__Your goal__.
Which lines of the data include the string "agent"? List them all.

(Pixel coordinate grounding data)
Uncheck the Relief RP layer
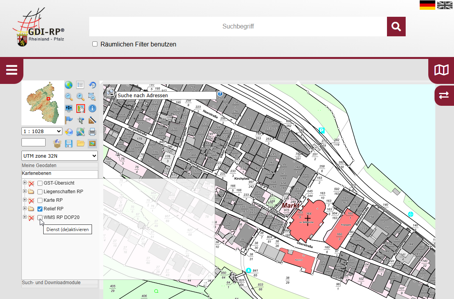This screenshot has width=454, height=299. (40, 209)
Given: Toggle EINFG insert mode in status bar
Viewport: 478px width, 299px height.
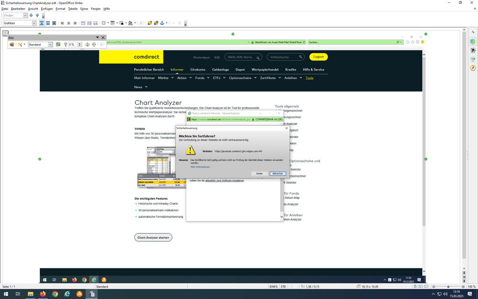Looking at the screenshot, I should 273,287.
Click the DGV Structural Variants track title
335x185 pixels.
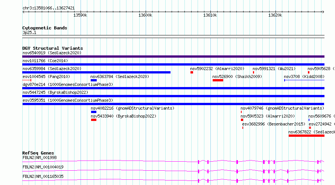(53, 48)
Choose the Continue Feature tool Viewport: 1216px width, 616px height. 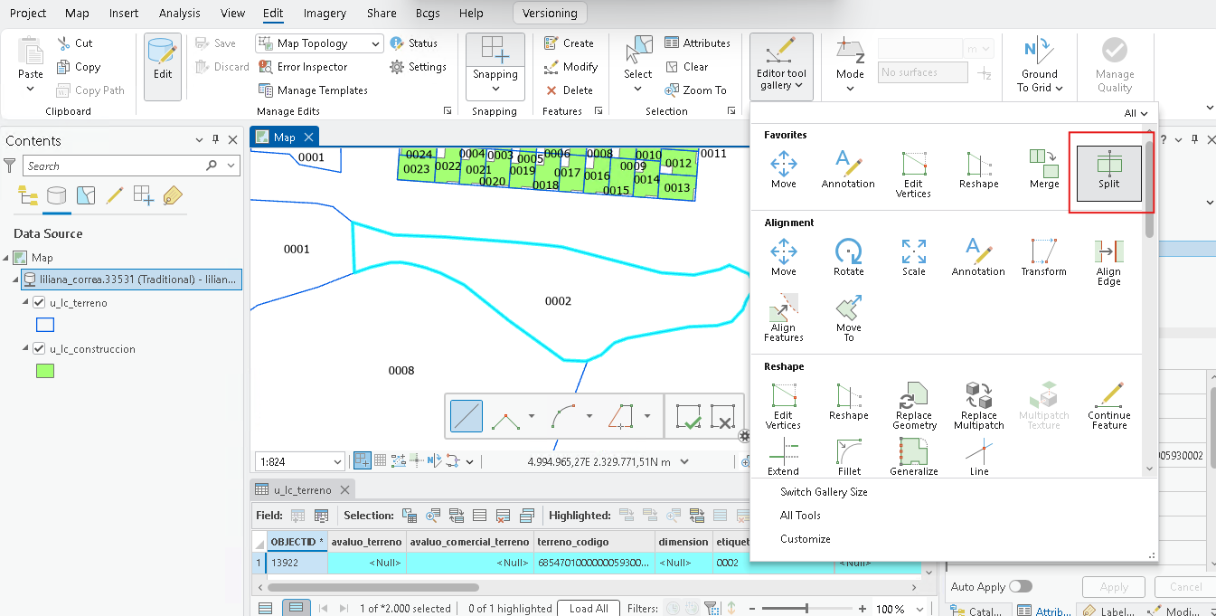click(x=1109, y=406)
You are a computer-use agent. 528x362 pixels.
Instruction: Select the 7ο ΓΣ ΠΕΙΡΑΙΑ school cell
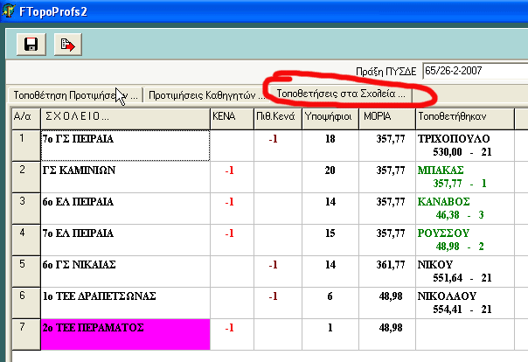tap(124, 145)
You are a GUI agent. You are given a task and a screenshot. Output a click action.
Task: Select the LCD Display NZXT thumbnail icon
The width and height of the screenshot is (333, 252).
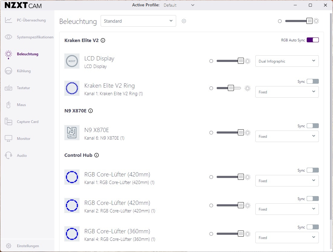[72, 61]
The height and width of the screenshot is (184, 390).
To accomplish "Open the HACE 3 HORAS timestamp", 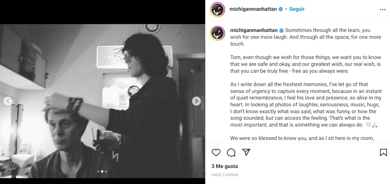I will tap(225, 175).
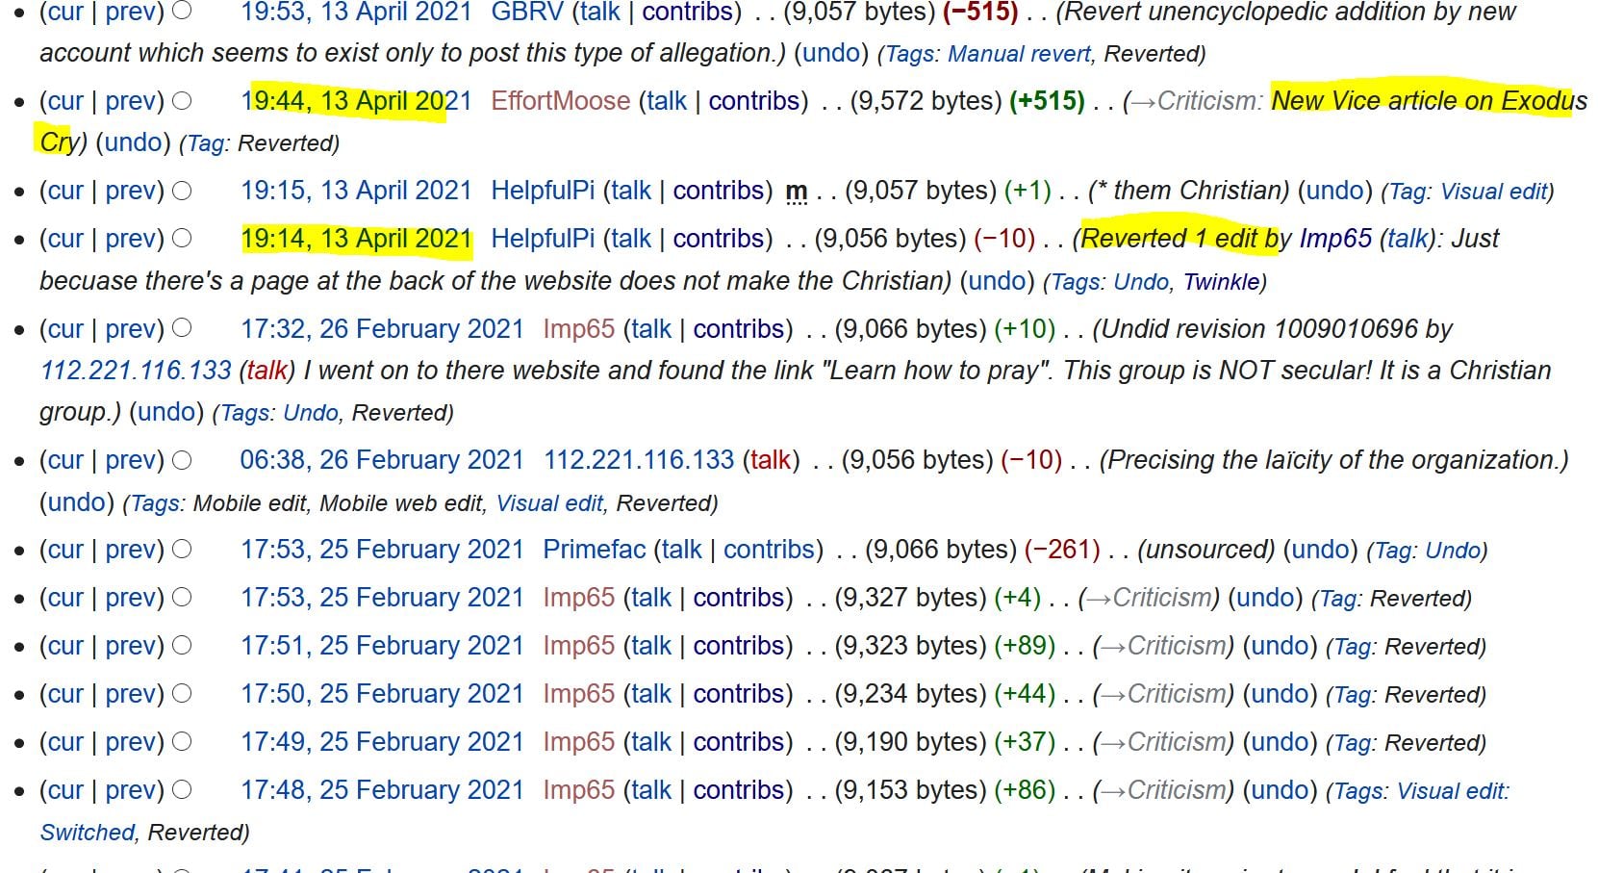Screen dimensions: 1598x873
Task: Click the Twinkle tag link
Action: point(1221,282)
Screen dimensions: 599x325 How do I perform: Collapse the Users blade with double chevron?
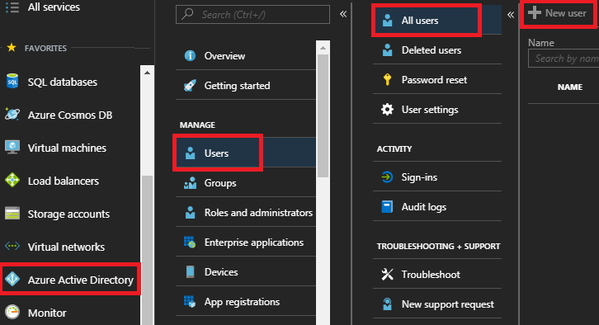coord(511,15)
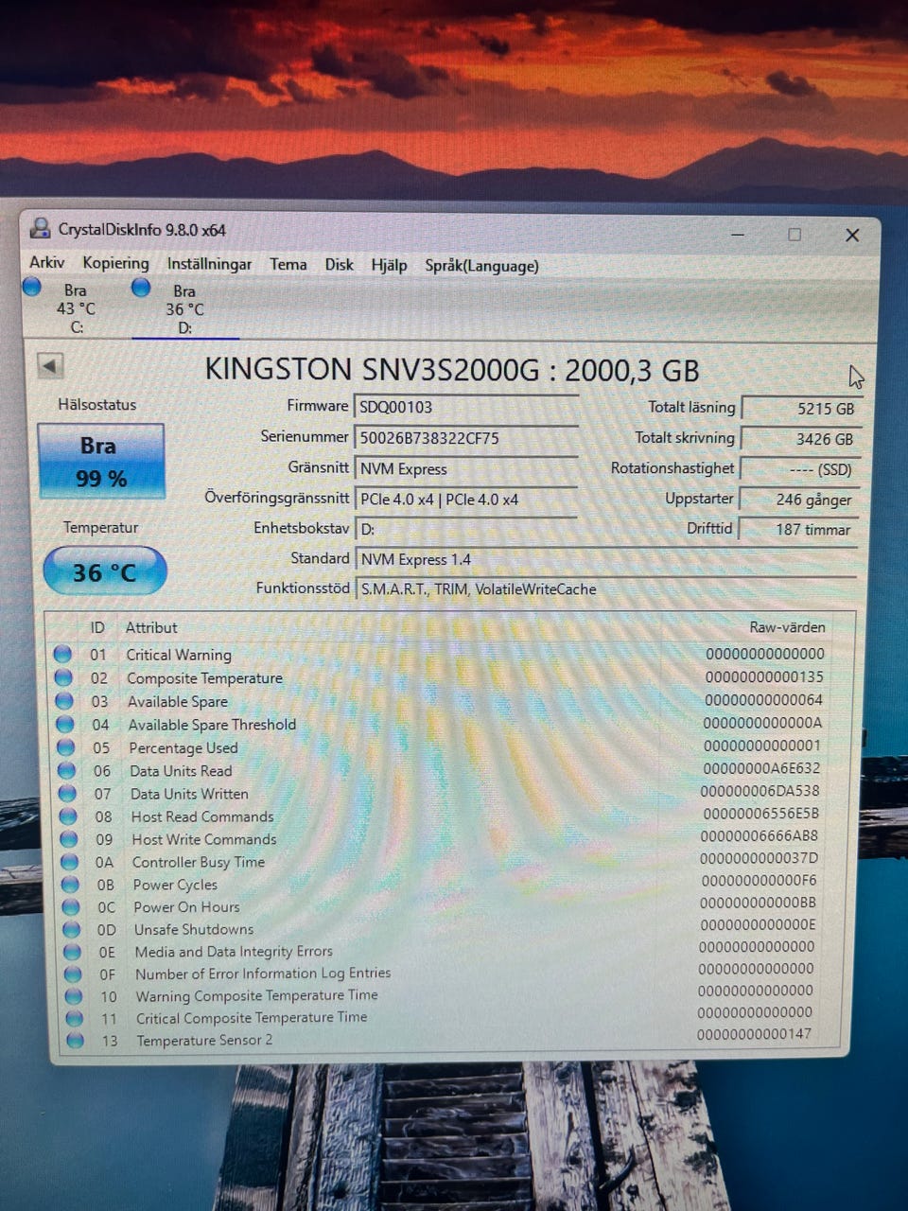
Task: Click the 36 °C temperature button
Action: click(x=104, y=572)
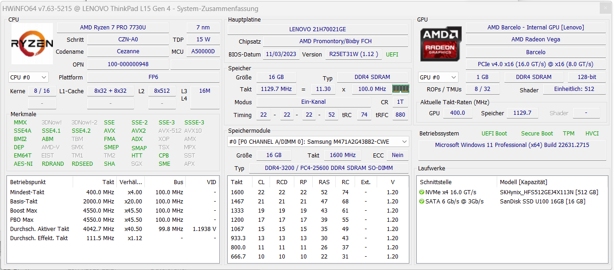Screen dimensions: 614x270
Task: Click the Ryzen CPU logo
Action: click(32, 44)
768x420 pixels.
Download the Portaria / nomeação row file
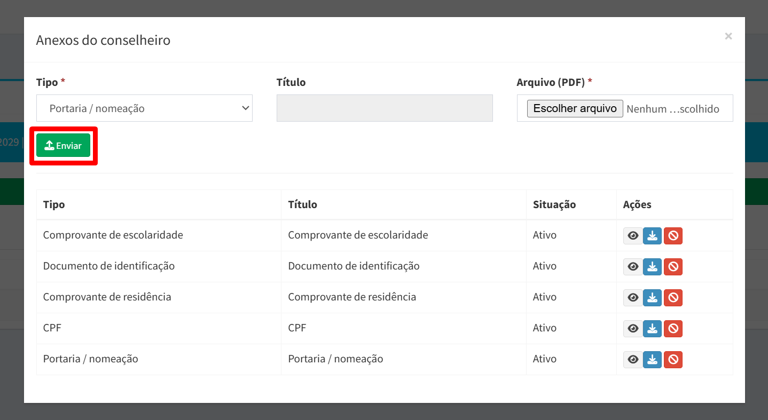point(652,360)
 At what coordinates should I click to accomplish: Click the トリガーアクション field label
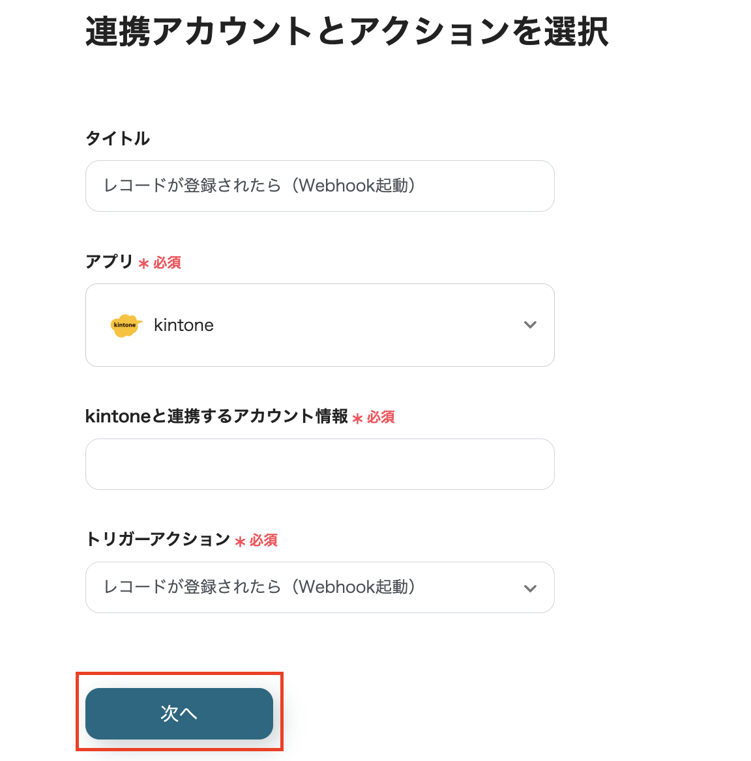click(158, 539)
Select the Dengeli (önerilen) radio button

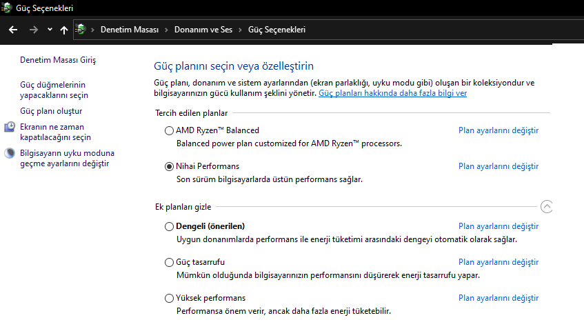point(170,226)
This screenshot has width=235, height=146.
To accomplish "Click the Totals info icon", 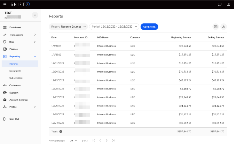I will click(61, 131).
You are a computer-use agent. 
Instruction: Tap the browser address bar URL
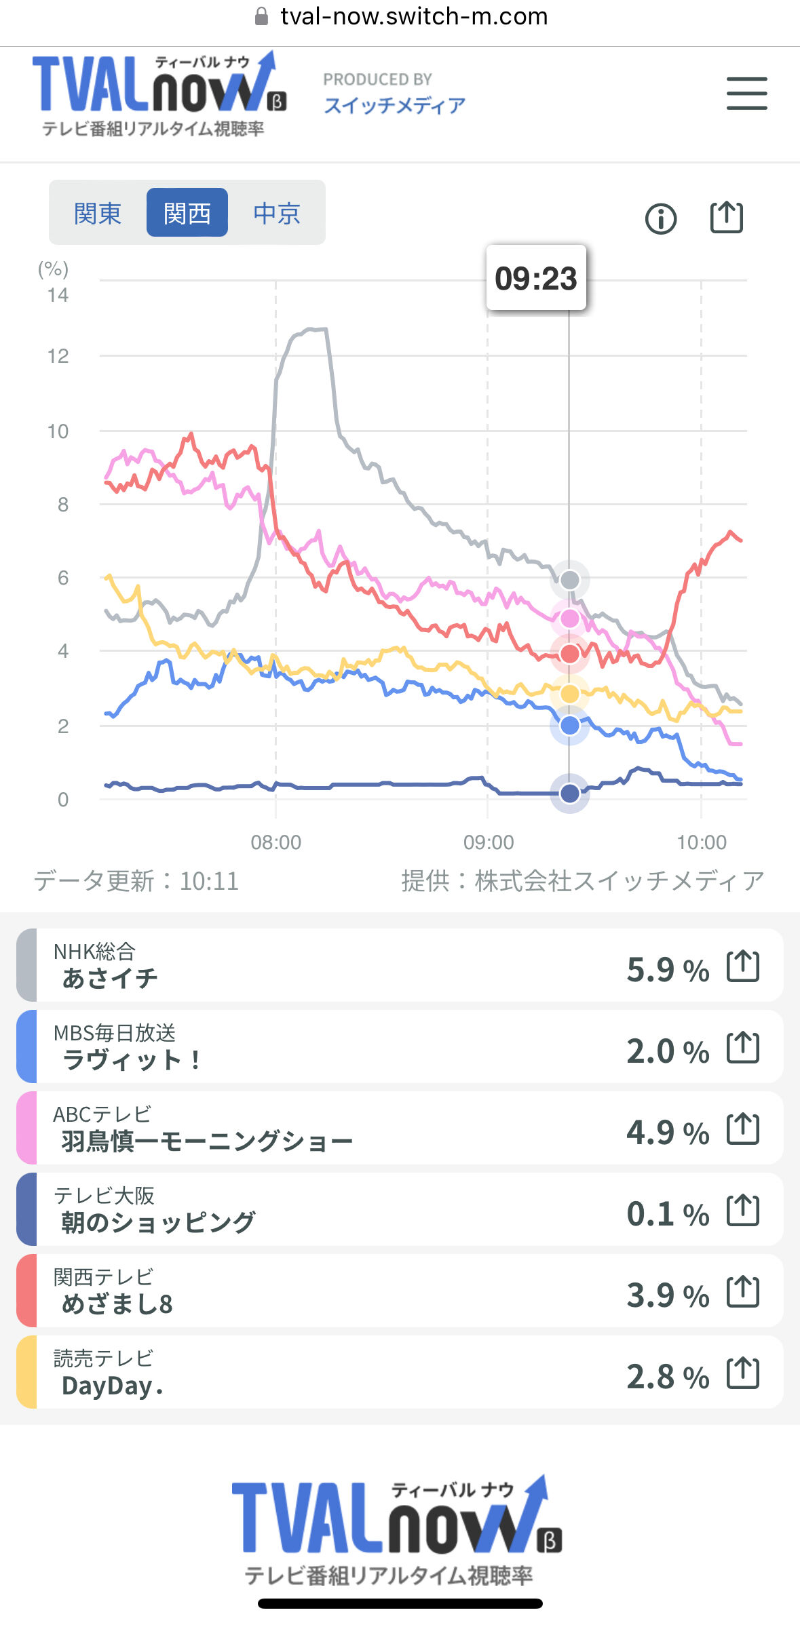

__Task response__.
You are a computer-use agent. 528x362 pixels.
You are a GUI agent. You are given a task and a screenshot. Output a click action.
You are a computer-use agent. 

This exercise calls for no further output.